Write out every entry, unchanged. Skip any picture.

= = = = = = =

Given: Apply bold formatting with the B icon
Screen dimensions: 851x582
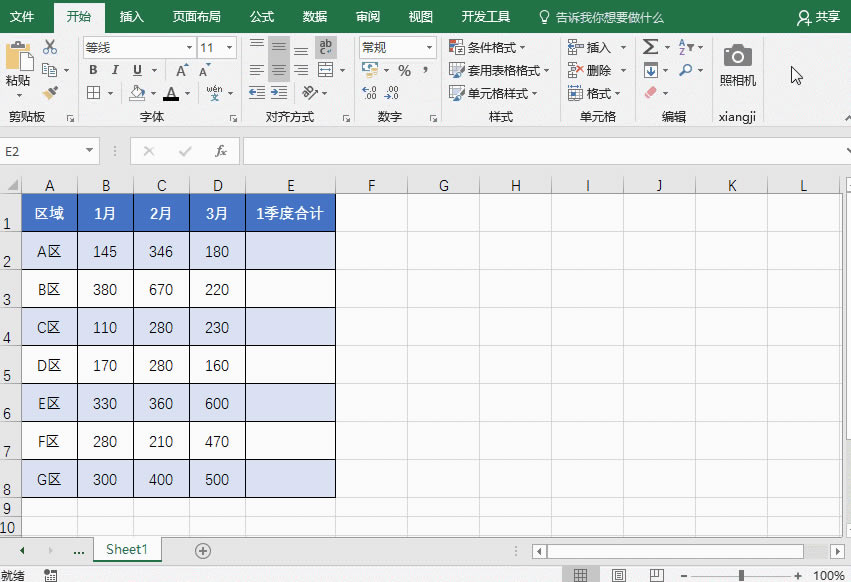Looking at the screenshot, I should [x=93, y=68].
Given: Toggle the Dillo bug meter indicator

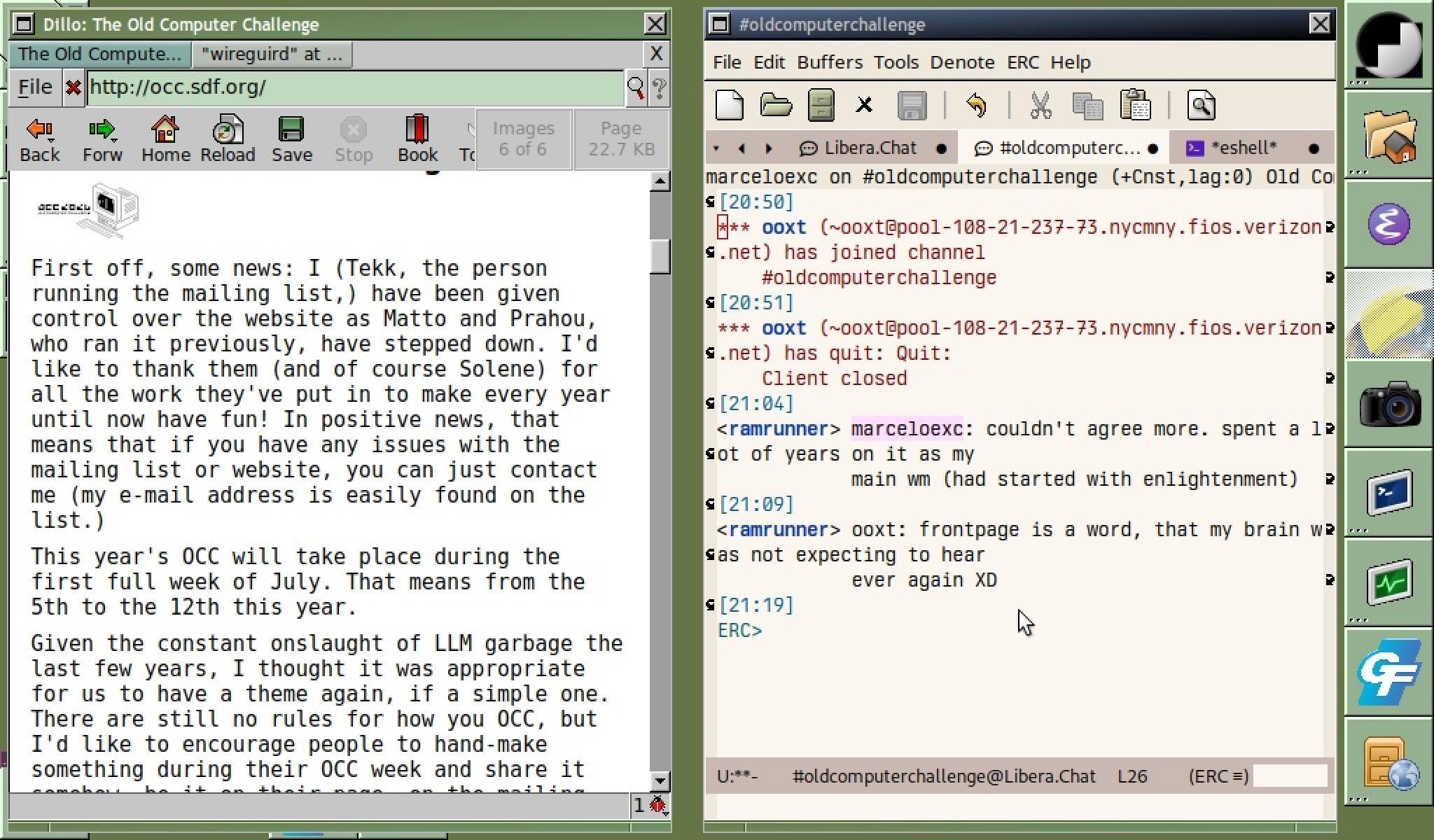Looking at the screenshot, I should 657,806.
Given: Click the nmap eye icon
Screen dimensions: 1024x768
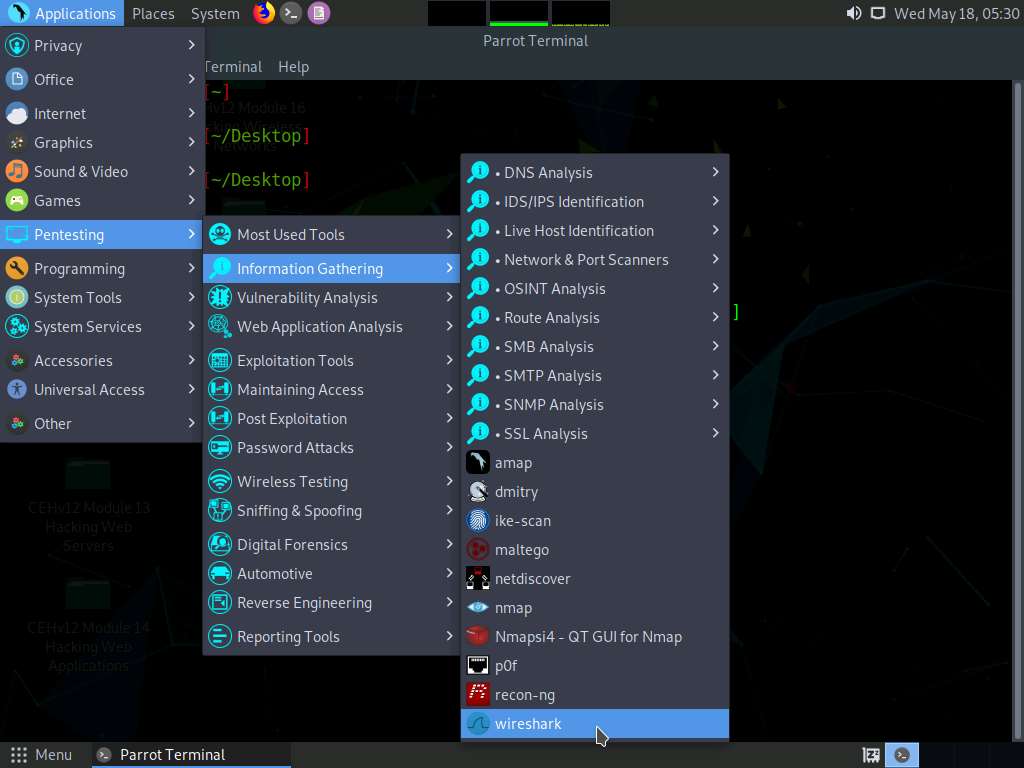Looking at the screenshot, I should coord(478,608).
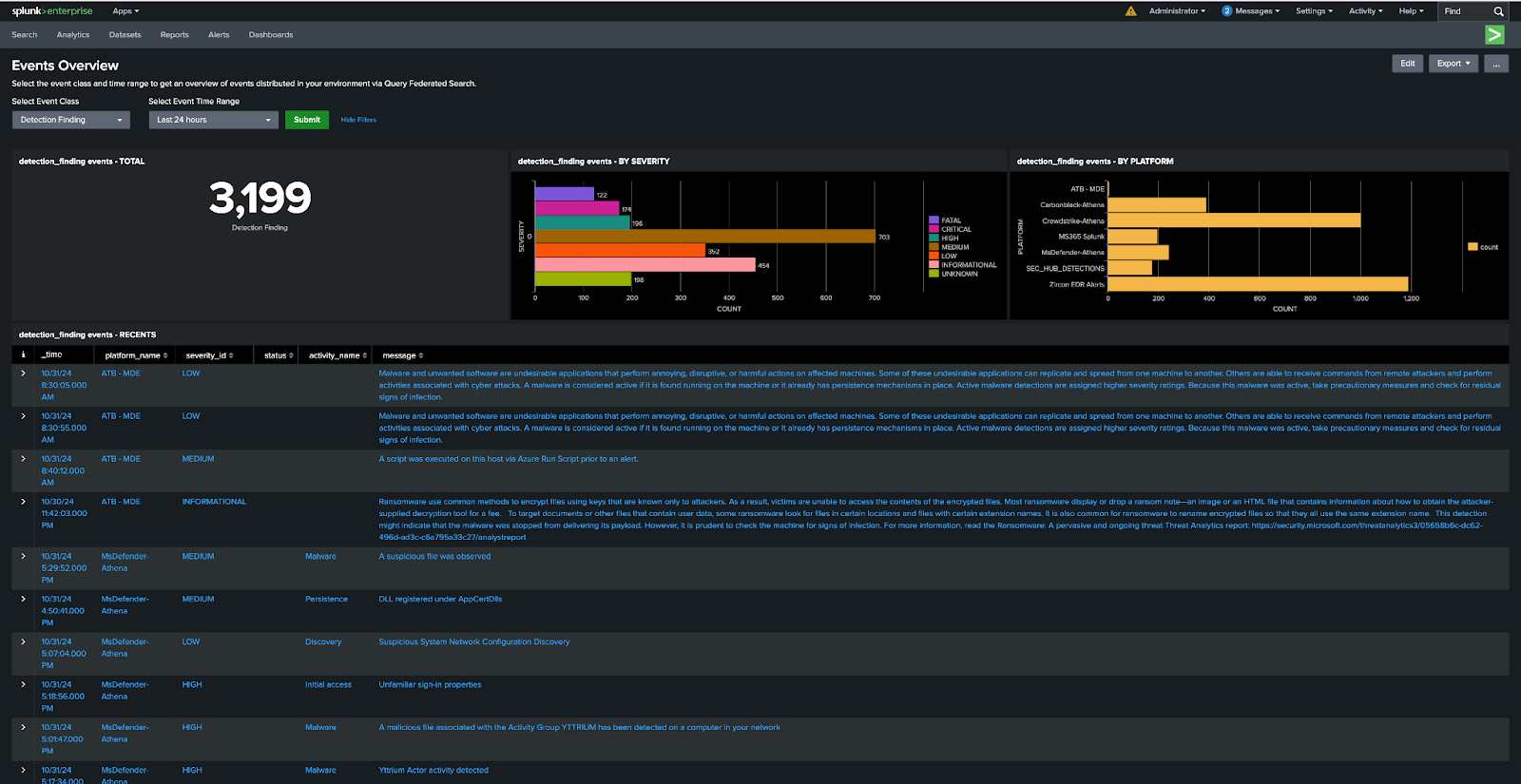Click the orange MEDIUM severity bar

coord(704,236)
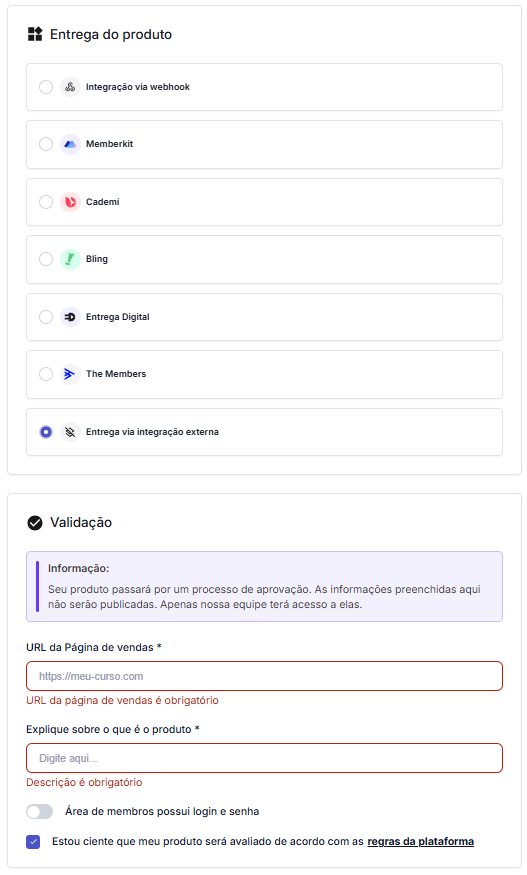Select the Bling delivery radio button

[x=46, y=259]
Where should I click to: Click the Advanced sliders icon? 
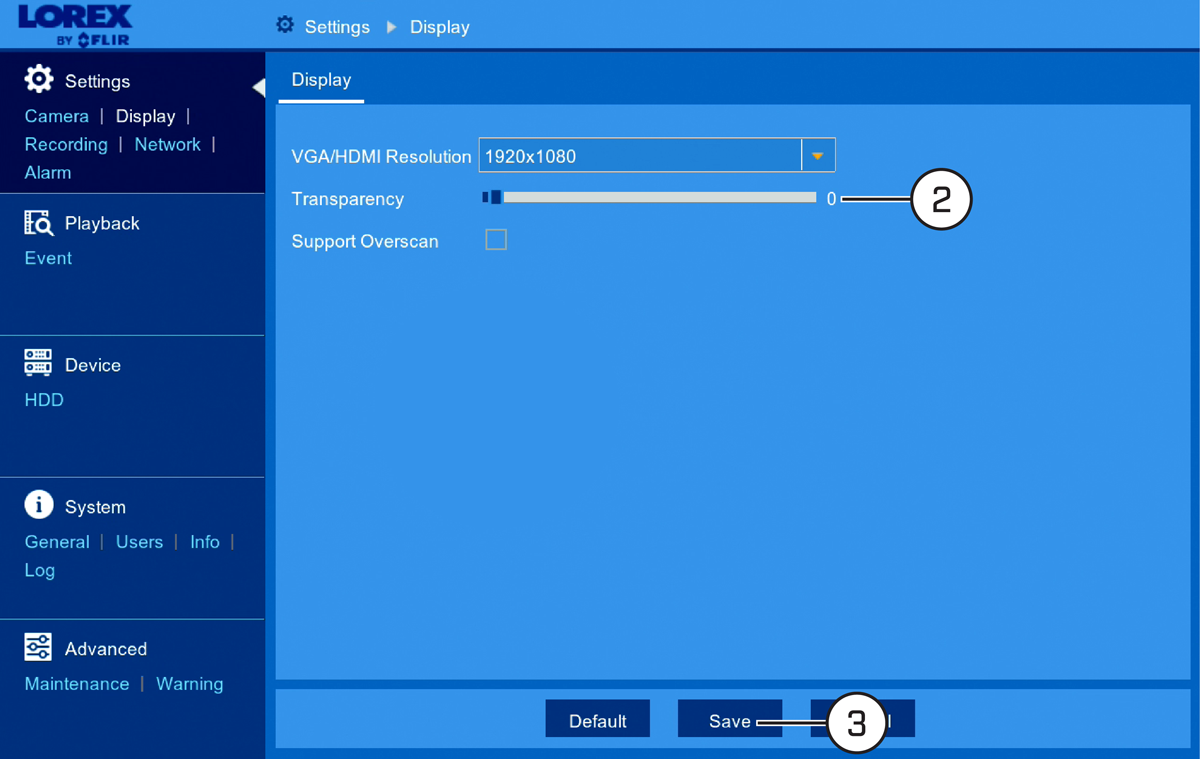coord(38,647)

= = = = = = =

SOLUTION FOR THIS PROBLEM
Given: Apply bold formatting with the B icon
Screen dimensions: 851x582
Looking at the screenshot, I should [x=93, y=68].
Given: Toggle the Dillo bug meter indicator

Looking at the screenshot, I should 657,806.
Given: Click the nmap eye icon
Screen dimensions: 1024x768
Looking at the screenshot, I should coord(478,608).
Click the orange MEDIUM severity bar

coord(704,236)
Select the Bling delivery radio button

[x=46, y=259]
Where should I click to: Click the Advanced sliders icon? 
coord(38,647)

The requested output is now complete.